1) What are the driving forces behind BRL Hardy to become a global company?

2) What is the source of tension between Stephen Davies and Christopher Carson? How effectively has Steve Millar handled the differences?

3) What should the management of BRL Hardy do to ensure that its European unit's actions fit with the company's strategy to become a global wine company?

4) What are the specific factors that have contributed to the remarkable success of BRL Hardy following its merger?

5) Should Millar approve Carson’s proposal to launch D’istinto? Why/why not?

6) What action should Millar take regarding the competing proposals for Banrock Station and Kelly’s Revenge?

Question 1

The BRL Hardy is the result of the merger in 1992 of two opposing Australian companies named Thomas Hardy & Sons and BRL. Both companies believed that the merger would facilitate them to deal with their troubles as one large firm at the time when both companies were struggling financially. Even though both companies were following different strategies but this merger was the win situation for them. The Hardy firm had marketing expertise and winemaking know-how whereas BRL had access to fruit, funds and disciplined management. The success of the BRL Hardy can be credited to a large extent to the complementing opportunities of both companies.

The business of wine had few international companies in early times as the wine industry was very small and therefore few true global brands were available. This made BRL Hardy to think about increasing its production to numerous locations over the globe and become one of the world’s first global wine producing companies. Hardy was able to assemble the scale that was essential for creating strong brands and negotiating with retail stores by breaking the habit of producing and selling only its own wine.

§ **Questions**:
**A.** Answer these questions about the BRL Hardy case analysis:
(i) In what year did the merger that created BRL Hardy take place?
(ii) What did the Hardy firm contribute to the merger?
(iii) What habit did Hardy break to assemble the scale needed for strong brands and for negotiating with retail stores?
**B.** Can you extend the BRL Hardy case analysis, picking up right after its final sentence?

(Stored records)

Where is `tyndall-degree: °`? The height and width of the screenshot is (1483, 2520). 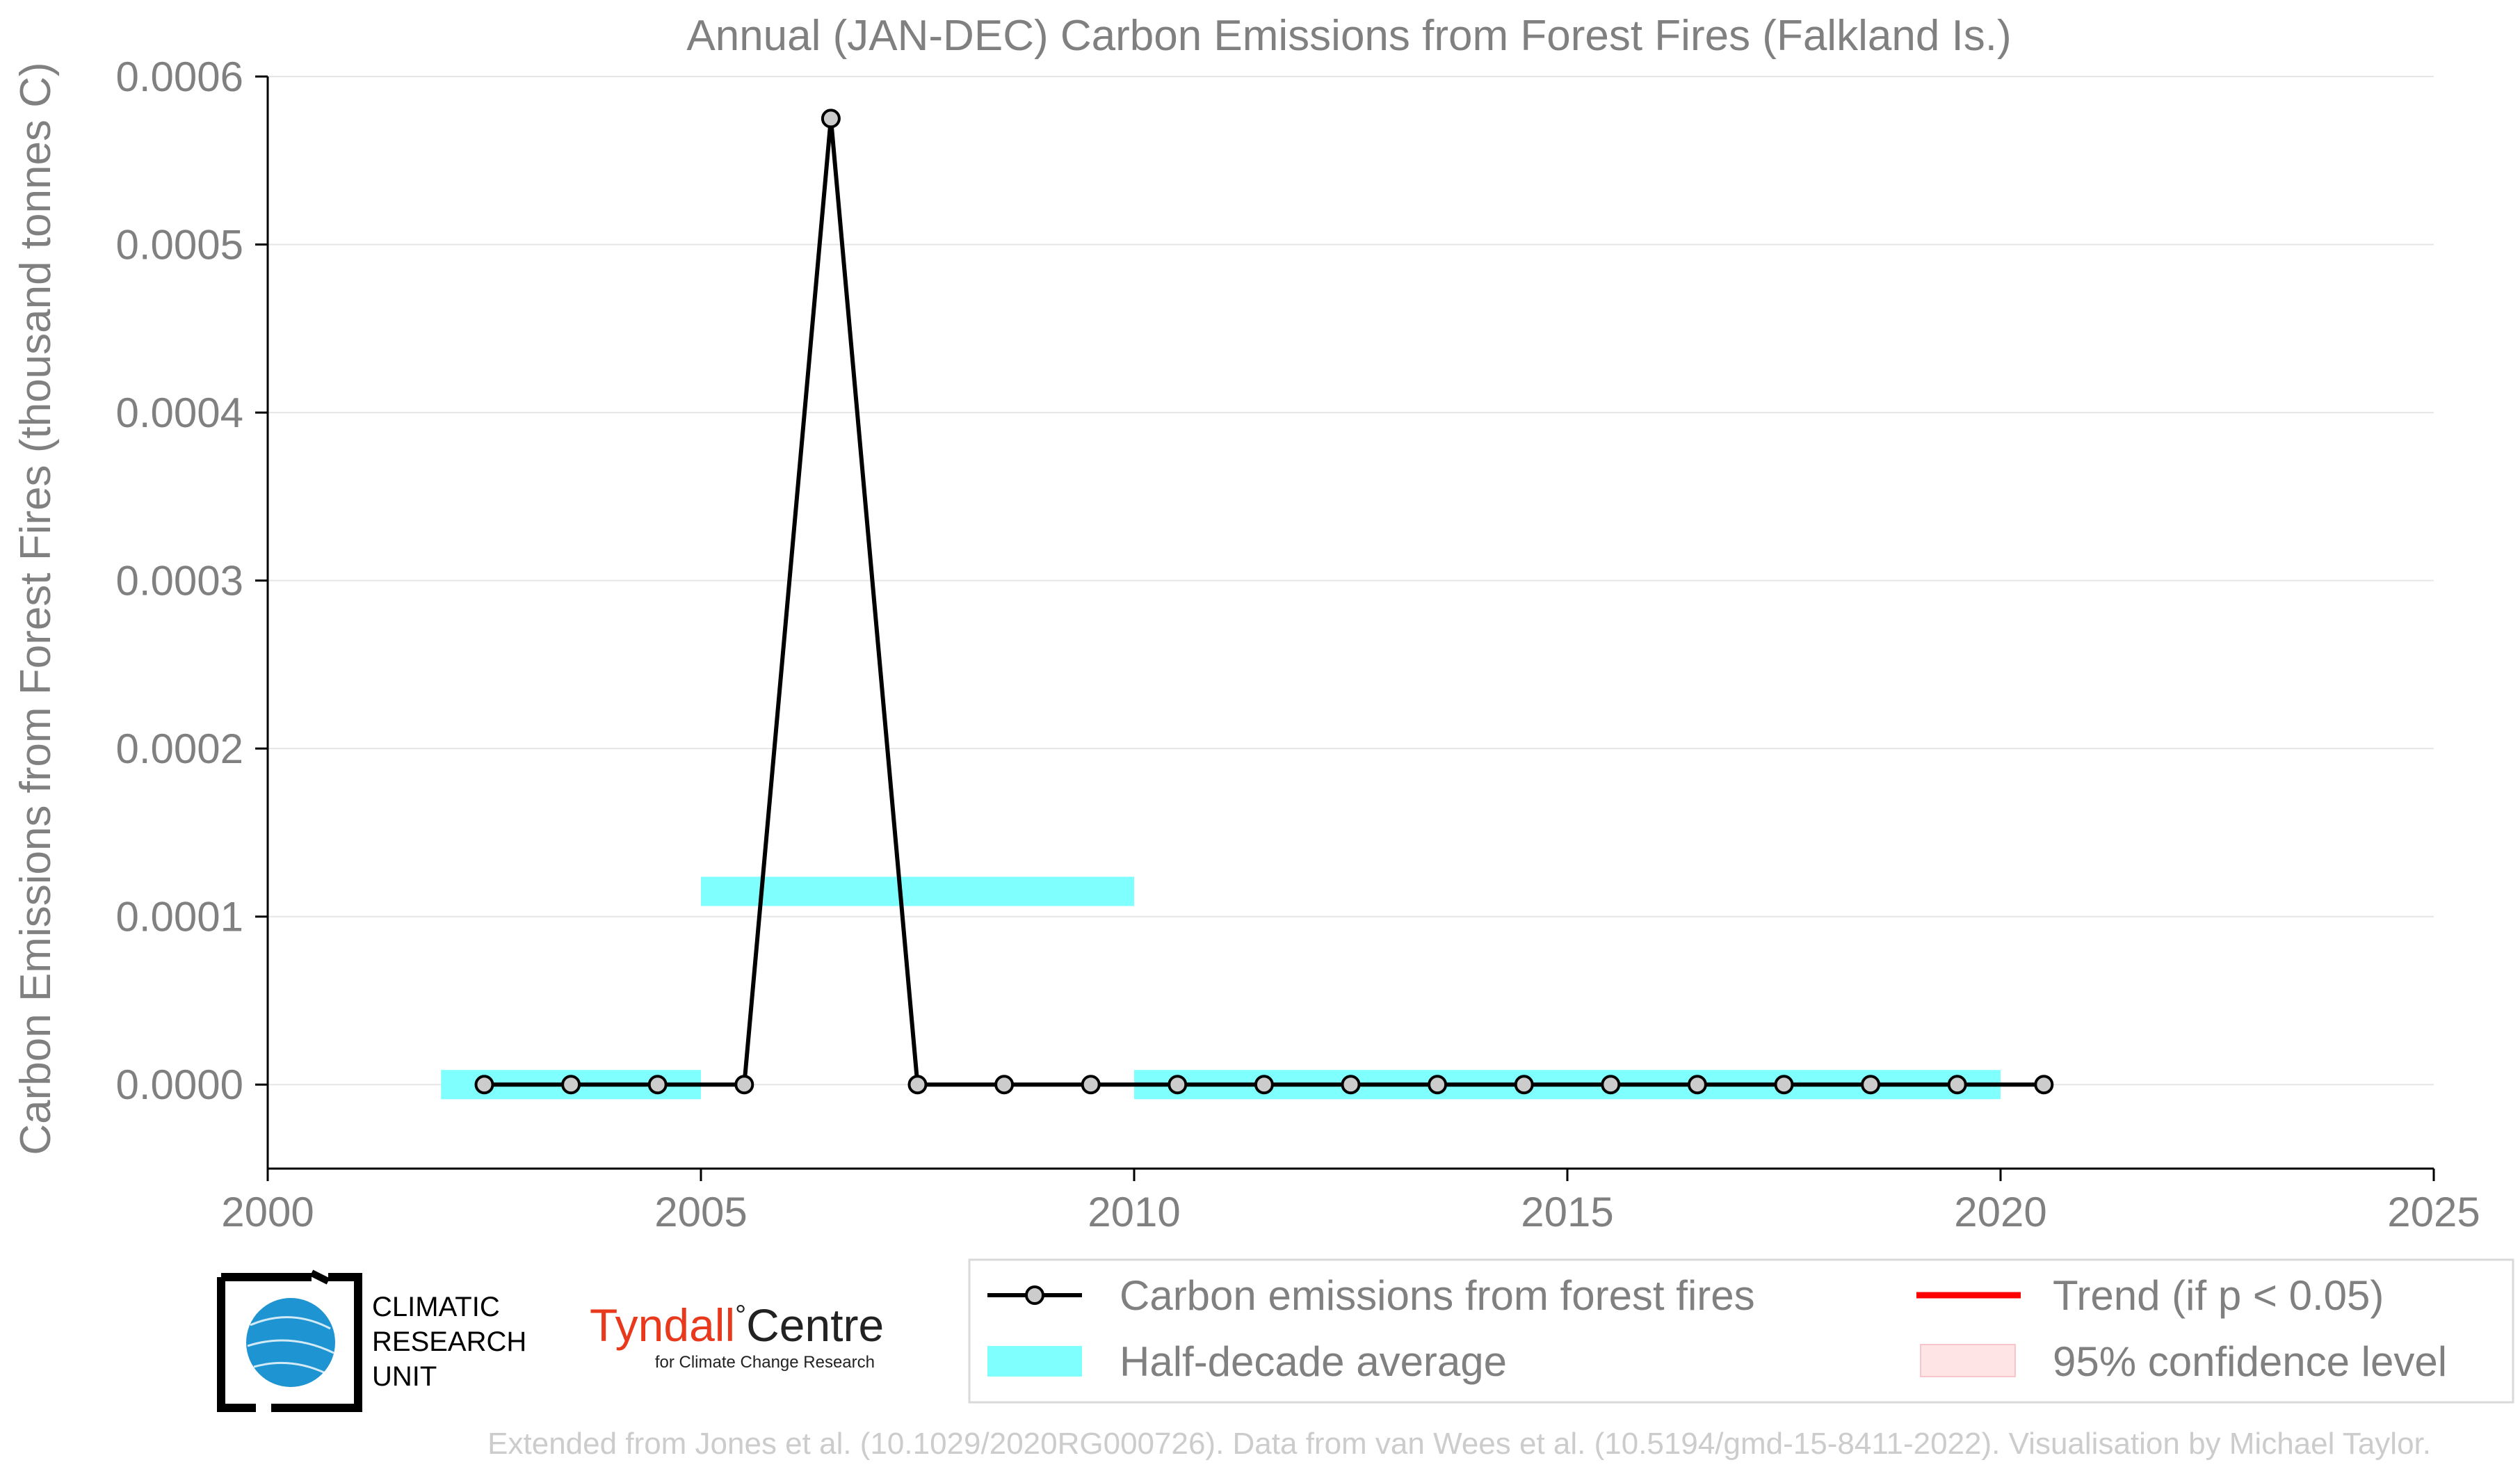
tyndall-degree: ° is located at coordinates (740, 1316).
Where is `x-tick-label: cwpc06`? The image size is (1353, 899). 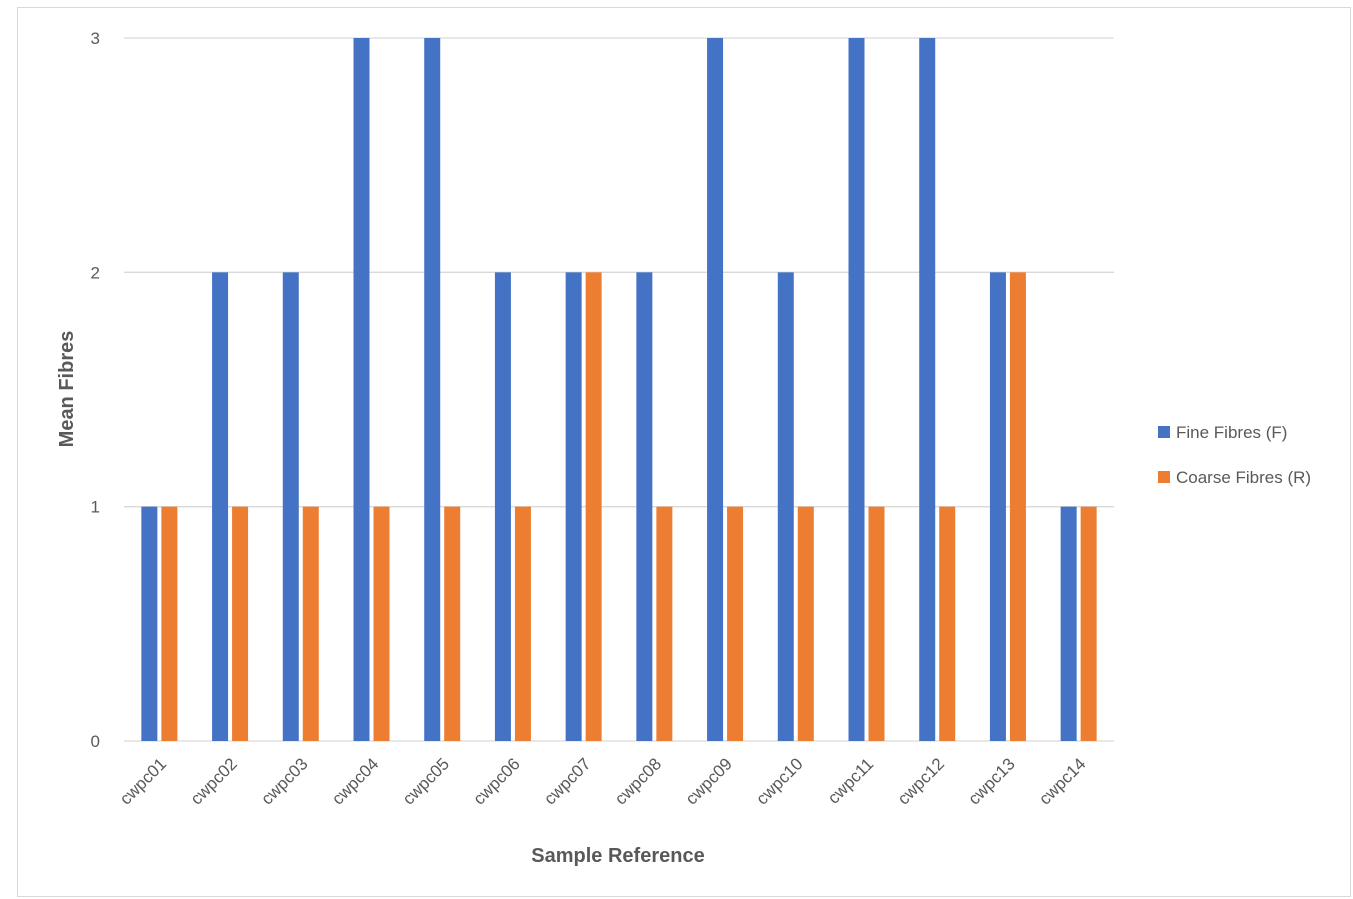 x-tick-label: cwpc06 is located at coordinates (497, 781).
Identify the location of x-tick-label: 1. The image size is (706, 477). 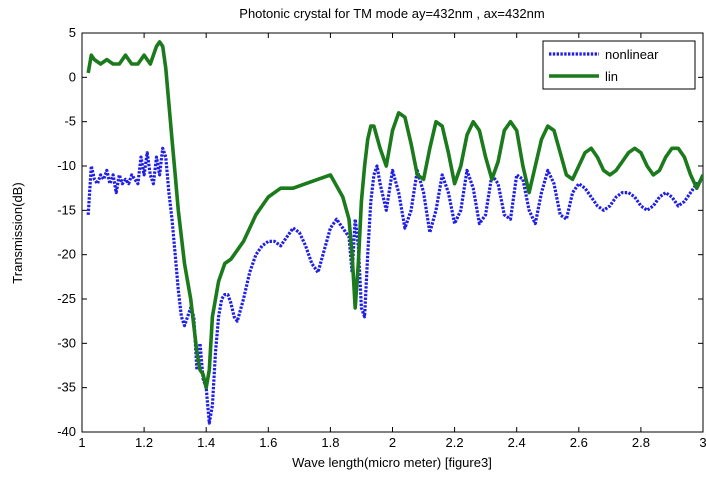
(82, 442).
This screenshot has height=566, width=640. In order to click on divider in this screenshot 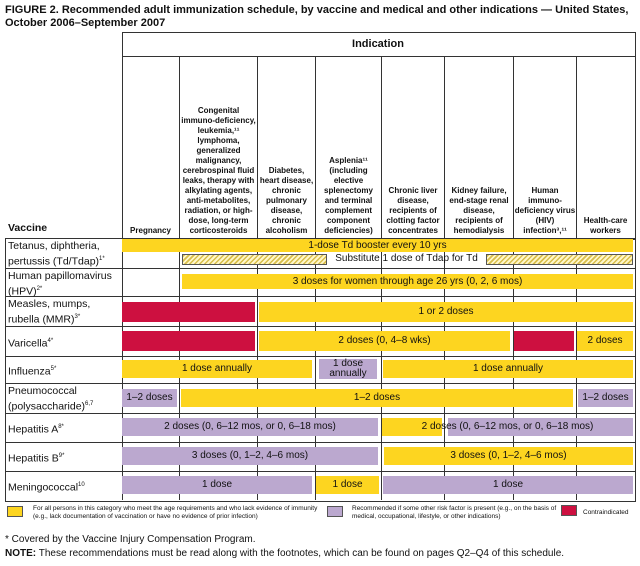, I will do `click(378, 56)`.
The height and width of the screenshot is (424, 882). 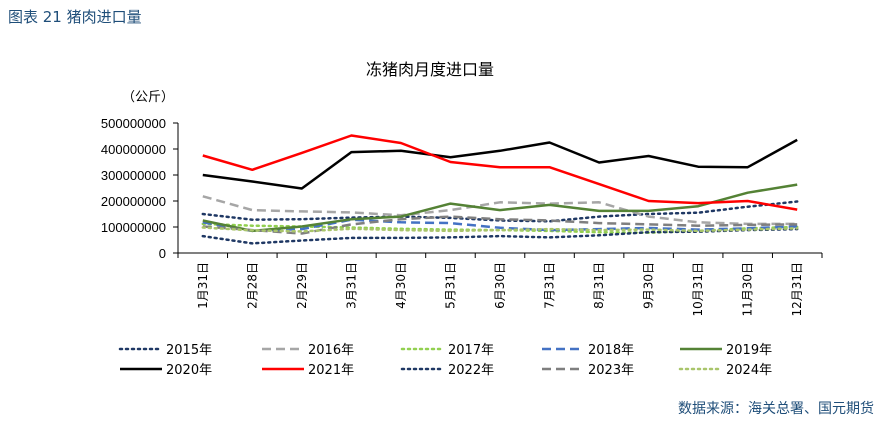 What do you see at coordinates (134, 150) in the screenshot?
I see `y-tick-label: 400000000` at bounding box center [134, 150].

§ **Exercise answers**:
**A.**
(i) 1992
(ii) Marketing expertise and winemaking know-how
(iii) Producing and selling only its own wine

**B.**
BRLH won its first international gold medal at Bordeaux in 1882 This created goodwill of the company, which provided it an opportunity that more wine will sell if the company becomes a global company. In addition to this, the company was also the largest winemaker in Australia. The Australian wine was becoming a trend and the demand of the non-traditional markets from new customers grew rapidly. All this were driving forces for the company to become a global company.

Question 2

The major cause of the stress among Stephen Davies and Christopher Carson is from a quarrel concerning what type of strategy should be used in the market of U.K. Davies wanted to employ a global brand strategy but Carson supposed that it was hard to function in U.K.’s market. This seemed to be a problem that arose in a context of post-merger due to the reality that before the merger with BRL; Carson was primarily part of the Hardy Company and used to operate under the decentralized structure while his prior knowledge and achievements would be ignored after the acquisition as a result of the new management and he lost his autonomy in the UK by being obligatory to answer to Stephen Davies.

Another major factor that would be the reason for the conflict between Stephen Davies and Christopher Carson was that both the merged companies, Hardy and BRL took quite different approaches to sell wines. The hardy focused more on local approach and when deciding the positioning and labeling of the brand, it emphasized on the importance of the relations with the retailers whereas; BRL was more of a bulk oriented seller that emphasized on the importance of the brand name and controlling its position from their domestic market.

Most important part of jobs was attained by the employees of ex-BRL in BRL Hardy that led many employees of the Hardy feeling discouraged at BRL Hardy. Hardy employees had to really struggle hard to earn their preferred stripes. There was serious stress concerning centralization or decentralization between Davies and Carson. Carson had a belief that the labeling and pricing of the products should be prepared with the original regulators of the home market whereas; Davies had an idea of handing the issues of pricing, labeling and branding to the home management of Australia.

Steve Millar handled the condition efficiently as he noticeably acknowledged the expertise and the potential of the two managers of the company. In addition to this, his intention to get them working together was very good. Whereas, numerous management were made by the Steve Millar that did not improve the condition and even worsen it. The dual line reporting decision of Steve Millar was quit unclear as it was critical while considering the fact that Carson’s autonomy was still below Davies on the hierarchy while profit reports were directly submitted to the CEO, Steve Millar; he also had to consult ...............................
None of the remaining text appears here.